9. Financing methods
For investors, they would rather pay 10% down payment and take a bank loan for the rest of the payment. Their aim is to spend least money possible and highest amount of profit by extending the payment duration. As compared to investors, buyers who intend to keep the house, they do not want to bear a huge amount of debt. Hence, they want to pay off the mortgage in the shortest possible time. These owner pay a higher amount of down payment and shorten the period for interest and province.
10. Pay back consistently
Some buyers choose to ignore bank financing regulations, in order to have more cash each month. This is not a wise move because the amount of loan will slowly build up till a point where buyers cannot repay their debts anymore.
11. Choose the right mediator
You need a mediator that prioritises you, who is hard working, gets you the best property with the lowest price tag, sells your property in the shortest amount of time and helps you to secure a good renter.

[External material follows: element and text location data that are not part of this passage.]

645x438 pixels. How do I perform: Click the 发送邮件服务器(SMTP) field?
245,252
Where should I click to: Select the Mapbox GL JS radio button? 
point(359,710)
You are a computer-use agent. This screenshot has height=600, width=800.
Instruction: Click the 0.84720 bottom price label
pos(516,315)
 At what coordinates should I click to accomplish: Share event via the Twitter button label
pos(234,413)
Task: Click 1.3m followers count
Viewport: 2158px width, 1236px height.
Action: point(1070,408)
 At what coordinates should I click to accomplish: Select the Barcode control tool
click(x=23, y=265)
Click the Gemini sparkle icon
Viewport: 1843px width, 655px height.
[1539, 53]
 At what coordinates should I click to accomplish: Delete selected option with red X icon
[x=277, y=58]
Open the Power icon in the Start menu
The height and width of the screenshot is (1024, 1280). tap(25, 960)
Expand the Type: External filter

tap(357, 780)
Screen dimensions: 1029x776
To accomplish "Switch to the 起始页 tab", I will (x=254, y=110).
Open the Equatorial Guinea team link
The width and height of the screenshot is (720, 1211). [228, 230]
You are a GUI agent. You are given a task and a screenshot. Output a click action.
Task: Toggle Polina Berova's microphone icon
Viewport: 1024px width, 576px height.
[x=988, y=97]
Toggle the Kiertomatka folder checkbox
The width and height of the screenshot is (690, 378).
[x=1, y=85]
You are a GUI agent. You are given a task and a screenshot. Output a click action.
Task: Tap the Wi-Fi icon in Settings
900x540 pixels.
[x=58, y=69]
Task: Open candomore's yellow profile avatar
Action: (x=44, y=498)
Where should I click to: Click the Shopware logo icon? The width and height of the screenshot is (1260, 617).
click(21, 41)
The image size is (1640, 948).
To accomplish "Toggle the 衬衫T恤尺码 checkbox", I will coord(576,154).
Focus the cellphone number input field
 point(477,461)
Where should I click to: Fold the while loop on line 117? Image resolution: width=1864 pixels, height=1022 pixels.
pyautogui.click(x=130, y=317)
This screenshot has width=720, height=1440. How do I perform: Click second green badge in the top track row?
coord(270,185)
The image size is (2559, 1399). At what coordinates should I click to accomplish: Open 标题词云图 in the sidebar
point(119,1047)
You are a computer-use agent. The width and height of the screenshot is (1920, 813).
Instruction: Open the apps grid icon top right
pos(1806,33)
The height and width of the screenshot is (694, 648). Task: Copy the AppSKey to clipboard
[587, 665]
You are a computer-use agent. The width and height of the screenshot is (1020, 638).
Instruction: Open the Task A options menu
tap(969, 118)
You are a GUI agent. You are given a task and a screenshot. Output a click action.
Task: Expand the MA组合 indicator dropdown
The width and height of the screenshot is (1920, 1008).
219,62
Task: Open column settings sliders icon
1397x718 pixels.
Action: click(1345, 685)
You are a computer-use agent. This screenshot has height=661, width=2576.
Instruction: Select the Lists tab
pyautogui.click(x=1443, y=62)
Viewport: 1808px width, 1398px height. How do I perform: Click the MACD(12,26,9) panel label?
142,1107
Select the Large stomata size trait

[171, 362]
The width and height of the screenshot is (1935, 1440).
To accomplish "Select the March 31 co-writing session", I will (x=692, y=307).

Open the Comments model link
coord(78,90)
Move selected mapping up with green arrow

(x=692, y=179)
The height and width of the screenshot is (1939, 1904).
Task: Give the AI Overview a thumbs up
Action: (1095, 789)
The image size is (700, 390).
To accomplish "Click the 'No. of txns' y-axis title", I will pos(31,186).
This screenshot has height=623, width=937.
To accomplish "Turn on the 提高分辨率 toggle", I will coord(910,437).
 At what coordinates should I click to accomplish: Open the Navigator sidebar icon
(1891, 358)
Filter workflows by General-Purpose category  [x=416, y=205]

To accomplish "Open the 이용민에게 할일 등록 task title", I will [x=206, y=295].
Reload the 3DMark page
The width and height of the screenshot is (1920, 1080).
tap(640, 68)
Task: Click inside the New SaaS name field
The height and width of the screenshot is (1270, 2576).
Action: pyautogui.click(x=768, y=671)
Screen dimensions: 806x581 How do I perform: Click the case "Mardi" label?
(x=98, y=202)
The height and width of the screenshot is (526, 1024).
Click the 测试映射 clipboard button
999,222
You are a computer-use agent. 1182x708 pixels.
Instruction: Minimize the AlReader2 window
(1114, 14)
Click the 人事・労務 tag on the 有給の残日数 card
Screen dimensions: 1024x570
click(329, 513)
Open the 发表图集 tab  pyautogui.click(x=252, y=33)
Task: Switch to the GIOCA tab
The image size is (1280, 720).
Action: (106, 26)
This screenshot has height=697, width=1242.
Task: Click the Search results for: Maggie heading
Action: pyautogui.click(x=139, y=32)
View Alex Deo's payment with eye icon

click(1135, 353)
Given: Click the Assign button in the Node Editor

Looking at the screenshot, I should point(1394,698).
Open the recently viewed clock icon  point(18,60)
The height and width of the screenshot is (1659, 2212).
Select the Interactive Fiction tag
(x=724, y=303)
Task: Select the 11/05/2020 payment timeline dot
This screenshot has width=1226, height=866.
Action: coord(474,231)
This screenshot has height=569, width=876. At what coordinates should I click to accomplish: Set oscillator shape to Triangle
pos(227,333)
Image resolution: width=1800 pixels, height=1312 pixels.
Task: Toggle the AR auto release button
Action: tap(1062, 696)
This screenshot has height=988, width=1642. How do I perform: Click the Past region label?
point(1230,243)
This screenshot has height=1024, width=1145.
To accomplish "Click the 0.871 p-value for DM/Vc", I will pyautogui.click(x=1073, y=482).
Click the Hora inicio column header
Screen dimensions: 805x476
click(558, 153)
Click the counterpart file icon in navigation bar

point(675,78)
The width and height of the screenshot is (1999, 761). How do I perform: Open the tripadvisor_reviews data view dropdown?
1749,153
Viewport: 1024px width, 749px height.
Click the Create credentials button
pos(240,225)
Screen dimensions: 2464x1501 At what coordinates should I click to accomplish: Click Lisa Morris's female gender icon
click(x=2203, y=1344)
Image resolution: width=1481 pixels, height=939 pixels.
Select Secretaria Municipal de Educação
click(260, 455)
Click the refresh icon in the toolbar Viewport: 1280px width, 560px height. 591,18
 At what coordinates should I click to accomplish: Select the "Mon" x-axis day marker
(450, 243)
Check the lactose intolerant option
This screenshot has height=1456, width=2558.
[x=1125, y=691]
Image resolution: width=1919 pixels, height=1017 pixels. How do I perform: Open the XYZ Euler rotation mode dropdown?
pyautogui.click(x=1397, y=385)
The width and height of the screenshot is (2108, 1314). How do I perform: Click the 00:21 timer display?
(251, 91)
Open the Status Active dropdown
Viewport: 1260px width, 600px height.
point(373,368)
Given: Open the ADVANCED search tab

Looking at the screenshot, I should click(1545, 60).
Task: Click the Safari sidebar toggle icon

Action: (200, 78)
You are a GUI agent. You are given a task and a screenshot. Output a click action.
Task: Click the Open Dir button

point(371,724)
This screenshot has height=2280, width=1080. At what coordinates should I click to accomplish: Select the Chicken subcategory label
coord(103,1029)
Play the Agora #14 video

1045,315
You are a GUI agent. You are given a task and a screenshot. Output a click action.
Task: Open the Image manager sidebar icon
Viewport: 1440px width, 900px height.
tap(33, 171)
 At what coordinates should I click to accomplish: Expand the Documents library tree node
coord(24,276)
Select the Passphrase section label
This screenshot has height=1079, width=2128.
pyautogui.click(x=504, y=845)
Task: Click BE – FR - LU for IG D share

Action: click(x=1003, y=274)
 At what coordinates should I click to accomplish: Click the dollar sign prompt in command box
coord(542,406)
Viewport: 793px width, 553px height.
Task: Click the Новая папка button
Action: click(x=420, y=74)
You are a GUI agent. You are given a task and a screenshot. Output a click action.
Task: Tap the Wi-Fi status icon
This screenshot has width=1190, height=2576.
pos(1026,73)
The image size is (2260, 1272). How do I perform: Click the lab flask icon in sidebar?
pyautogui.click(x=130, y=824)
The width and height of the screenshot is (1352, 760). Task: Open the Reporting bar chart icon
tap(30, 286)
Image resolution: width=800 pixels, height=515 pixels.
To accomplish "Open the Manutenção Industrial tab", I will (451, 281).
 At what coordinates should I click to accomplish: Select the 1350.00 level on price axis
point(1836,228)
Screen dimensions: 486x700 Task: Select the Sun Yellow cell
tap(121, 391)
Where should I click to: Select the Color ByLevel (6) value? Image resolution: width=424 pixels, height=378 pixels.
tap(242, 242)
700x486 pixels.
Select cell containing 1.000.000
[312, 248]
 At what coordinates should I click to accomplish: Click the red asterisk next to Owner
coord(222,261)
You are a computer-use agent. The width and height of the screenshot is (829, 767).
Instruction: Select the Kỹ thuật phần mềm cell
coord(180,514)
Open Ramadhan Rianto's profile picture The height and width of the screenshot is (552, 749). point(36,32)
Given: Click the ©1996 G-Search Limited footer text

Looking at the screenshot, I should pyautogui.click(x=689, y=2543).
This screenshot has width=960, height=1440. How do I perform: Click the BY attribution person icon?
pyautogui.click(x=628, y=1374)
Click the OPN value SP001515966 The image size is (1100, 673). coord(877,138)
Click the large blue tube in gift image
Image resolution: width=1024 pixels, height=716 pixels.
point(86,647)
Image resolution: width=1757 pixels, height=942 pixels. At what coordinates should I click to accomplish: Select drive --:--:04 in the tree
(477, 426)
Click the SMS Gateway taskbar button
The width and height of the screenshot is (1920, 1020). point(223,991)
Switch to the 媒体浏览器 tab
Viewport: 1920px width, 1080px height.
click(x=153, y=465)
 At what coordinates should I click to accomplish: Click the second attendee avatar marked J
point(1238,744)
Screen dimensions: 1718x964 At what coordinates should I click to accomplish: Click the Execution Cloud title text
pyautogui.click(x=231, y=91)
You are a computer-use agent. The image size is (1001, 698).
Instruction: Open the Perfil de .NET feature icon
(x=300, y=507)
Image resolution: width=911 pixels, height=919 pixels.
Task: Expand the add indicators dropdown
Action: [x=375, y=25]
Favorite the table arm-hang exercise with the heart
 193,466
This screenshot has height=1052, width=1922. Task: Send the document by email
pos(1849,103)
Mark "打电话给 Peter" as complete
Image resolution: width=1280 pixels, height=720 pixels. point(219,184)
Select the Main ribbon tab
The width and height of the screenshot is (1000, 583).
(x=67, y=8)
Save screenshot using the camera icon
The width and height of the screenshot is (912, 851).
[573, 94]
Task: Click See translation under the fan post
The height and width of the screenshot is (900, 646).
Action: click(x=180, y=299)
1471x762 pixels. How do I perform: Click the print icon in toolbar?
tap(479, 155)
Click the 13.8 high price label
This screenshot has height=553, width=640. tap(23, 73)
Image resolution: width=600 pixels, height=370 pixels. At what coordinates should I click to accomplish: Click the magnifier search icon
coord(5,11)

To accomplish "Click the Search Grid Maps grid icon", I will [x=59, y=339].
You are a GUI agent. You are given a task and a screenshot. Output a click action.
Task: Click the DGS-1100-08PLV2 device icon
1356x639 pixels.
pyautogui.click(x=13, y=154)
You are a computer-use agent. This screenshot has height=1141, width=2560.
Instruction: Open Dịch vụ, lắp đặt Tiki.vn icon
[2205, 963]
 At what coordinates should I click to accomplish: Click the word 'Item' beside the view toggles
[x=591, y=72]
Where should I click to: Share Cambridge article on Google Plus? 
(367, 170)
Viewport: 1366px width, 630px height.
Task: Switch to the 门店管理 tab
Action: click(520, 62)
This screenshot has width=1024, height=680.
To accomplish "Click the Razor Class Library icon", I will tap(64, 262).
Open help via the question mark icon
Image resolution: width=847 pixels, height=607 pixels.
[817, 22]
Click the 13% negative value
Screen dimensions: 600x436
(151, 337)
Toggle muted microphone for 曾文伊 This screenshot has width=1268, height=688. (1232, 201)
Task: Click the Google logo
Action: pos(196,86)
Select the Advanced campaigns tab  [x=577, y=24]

12. Listen to the advice of professionals
A good agency will give you unbiased recommendations or opinions, so do listen to them. Yet, it is also your duty to confirm the authenticity of the information.
13. Bad neighbourhood
If the house you intend to buy seems fine, yet utterly cheap, you should consider checking out the neighbourhood. The house might be in bad condition, which requires you to spend a lot on renovation. Also, go to an agency or police station to understand the local security situation. There’s usually a reason for a property to be overly cheap.